Le lecteur non antillais pourra légitimement se demander à propos du cas Ralf Gonflant pourquoi il identifie comme il le fait les noirs, tous les noirs – et lui-même par voie de conséquence – à des victimes de l’esclavage ? Il est clair que si l’on interroge un noir africain, a fortiori un Africain ayant le même profil intellectuel que R.G., il ne se définira pas ainsi : l’esclavage n’est pour lui – comme pour les Européens qui connurent également jadis l’esclavage et le servage – qu’une réalité historique dépassée. Une analogie historique est sans doute la plus à même d’éclairer ce qu’il en est. Après la guerre et la défaite de 1870, en France, s’est développée une intense propagande nationaliste destinée à propager la haine de l’Allemagne.
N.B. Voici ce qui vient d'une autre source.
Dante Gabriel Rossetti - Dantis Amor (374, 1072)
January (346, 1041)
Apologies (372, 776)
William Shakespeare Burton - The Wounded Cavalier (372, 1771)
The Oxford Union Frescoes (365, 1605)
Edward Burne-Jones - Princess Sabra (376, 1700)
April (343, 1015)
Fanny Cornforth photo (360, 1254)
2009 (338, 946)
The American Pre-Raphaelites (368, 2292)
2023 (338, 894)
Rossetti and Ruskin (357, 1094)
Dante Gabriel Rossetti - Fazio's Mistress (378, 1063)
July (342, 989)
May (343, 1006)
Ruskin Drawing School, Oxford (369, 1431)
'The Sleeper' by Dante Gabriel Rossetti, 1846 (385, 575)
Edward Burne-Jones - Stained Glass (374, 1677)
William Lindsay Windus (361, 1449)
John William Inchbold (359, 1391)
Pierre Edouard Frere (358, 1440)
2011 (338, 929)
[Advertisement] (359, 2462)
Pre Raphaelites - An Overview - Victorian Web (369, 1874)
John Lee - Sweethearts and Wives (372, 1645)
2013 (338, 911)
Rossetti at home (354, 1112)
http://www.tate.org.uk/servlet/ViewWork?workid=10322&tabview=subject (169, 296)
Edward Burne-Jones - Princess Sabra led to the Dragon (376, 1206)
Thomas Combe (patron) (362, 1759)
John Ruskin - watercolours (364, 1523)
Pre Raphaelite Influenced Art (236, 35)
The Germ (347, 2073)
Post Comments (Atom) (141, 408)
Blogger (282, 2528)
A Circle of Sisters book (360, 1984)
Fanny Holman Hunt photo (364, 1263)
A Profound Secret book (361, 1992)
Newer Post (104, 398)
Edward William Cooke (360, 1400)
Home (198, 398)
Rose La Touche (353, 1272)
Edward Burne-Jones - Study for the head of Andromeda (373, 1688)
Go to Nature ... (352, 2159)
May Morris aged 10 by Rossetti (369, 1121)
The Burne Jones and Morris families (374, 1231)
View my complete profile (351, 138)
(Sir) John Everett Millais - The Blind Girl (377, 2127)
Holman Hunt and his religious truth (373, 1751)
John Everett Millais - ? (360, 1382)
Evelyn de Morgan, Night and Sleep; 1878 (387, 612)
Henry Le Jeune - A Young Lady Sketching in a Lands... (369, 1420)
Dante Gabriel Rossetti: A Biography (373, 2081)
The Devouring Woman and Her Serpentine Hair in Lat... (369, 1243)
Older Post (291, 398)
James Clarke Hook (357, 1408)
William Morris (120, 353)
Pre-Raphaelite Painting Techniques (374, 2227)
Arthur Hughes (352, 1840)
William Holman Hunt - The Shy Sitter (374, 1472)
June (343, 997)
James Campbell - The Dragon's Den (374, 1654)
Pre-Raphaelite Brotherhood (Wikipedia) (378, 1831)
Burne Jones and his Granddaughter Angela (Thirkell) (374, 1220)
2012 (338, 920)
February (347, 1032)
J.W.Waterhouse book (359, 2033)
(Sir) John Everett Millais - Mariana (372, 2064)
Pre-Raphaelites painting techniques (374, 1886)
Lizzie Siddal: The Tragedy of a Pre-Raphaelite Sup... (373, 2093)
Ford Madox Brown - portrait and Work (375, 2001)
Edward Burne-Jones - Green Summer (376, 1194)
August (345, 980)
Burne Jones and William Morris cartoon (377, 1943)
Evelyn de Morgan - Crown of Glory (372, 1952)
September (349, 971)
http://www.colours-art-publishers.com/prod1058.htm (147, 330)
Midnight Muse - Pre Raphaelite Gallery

Résultat : en 1914, les Français sont repartis à la guerre la fleur au fusil, tant ils étaient contents de pouvoir enfin « casser du Boche ». Les ressortissants des départements français d’outremer (Guadeloupe, Martinique, Guyane, Réunion) sont soumis à un lavage de cerveau du même genre à propos de l’esclavage et de la colonisation (dénoncé récemment dans les colonnes d’Antilla par Livie Pierre-Charles – n° 1716, p. 28), en ce sens qu’il cultive leur ressentiment. Les colloques savants, la littérature, les pièces de théâtre, les chansons, etc. et, last but not least, les discours des hommes politiques ne cessent de tirer cette corde, la rendant ainsi toujours plus sensible. La relance de la question des « réparations » ne fait qu’attiser la conviction de trop nombreux Français d’outremer qu’ils sont, eux, cent-soixante-huit ans après l’abolition, avant tout des victimes, ce qui n’est évidemment pas sans conséquence sur leur mentalité (frustration, complexe d’infériorité) et donc sur leur fonctionnement social (rapport au travail, incivilité, violence). Or il serait vain d’espérer que les intellectuels, soient épargnés puisqu’ils contribuent eux-mêmes à produire cette situation par leurs travaux. Il y a bien sûr des exceptions, il y en a toujours (voir l’article précité) : à l’évidence, R.G. n’en fait pas partie.
p.c.c. Michel Herland, mai 2016
P.S. : À l’heure qu’il est, Ralf Gonflant est toujours en traitement.